Why Spec-Driven Design
Instead of jumping straight into code generation (vibe coding), spec-driven design creates a specification document first that describes the application, use cases, and requirements. Claude Code then references this spec during implementation, which optimizes the context window and produces more consistent results.
The Workflow
- ▸Switch to Plan mode (Shift+Tab) — read-only research and planning, no file writes
- ▸Ask Claude to research and write an initial specification
- ▸Review and refine the spec — adjust scope, data models, UI requirements
- ▸Store the spec as a CLAUDE.md file under a spec/ or memory/ directory
- ▸Switch to a code-generation model (e.g.
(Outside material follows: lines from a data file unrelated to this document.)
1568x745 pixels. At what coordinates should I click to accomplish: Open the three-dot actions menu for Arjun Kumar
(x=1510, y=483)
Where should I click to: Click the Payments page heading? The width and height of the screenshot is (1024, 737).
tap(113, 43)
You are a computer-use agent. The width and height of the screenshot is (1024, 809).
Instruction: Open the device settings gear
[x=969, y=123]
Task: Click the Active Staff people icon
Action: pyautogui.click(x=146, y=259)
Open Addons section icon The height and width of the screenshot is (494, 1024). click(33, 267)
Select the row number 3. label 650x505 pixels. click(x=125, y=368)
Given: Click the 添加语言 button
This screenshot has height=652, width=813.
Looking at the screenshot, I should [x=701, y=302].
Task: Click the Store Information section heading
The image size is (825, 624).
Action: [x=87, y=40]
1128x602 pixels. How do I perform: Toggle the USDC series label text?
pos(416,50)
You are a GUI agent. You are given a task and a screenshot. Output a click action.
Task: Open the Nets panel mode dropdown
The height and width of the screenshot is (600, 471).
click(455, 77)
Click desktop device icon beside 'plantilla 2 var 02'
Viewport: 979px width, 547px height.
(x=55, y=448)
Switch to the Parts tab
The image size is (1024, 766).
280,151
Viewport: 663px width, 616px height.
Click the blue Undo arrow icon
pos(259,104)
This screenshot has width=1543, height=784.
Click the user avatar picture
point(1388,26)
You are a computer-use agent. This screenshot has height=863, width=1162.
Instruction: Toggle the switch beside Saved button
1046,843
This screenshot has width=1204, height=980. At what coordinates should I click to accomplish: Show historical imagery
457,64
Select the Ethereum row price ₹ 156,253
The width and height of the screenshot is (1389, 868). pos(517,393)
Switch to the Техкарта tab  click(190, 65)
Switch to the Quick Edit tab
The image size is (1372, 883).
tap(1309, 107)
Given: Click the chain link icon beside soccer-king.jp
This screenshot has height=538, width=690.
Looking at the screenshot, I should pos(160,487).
Sonnet) and reference the spec with @ when prompting
- ▸Claude implements according to the specification
What Goes in the Spec
| Section | Purpose |
|---|---|
| Project Overview | What the application is and who it's for |
| MVP Scope | What's in and what's explicitly out |
| Data Model | Entity structure, relationships, fields |
| UI/UX Requirements | Layout, components, interactions |
| Technical Architecture | Stack choices, patterns to follow |
| User Stories | Key user flows for the MVP |
| Future Considerations | Acknowledged but deferred features |
Plan Mode vs Code Mode
Plan mode is designed for research and planning. It uses read-only tools and heavier reasoning models (like Opus) for deep thinking. Code mode is for implementation — it uses code-generation-optimized models (like Sonnet) and has write access. Separating these phases improves both planning quality and code quality.
After implementing, start a fresh session to avoid context rot. Exit with /exit, reopen Claude Code, and reference the spec again for the next task. This keeps the context window clean.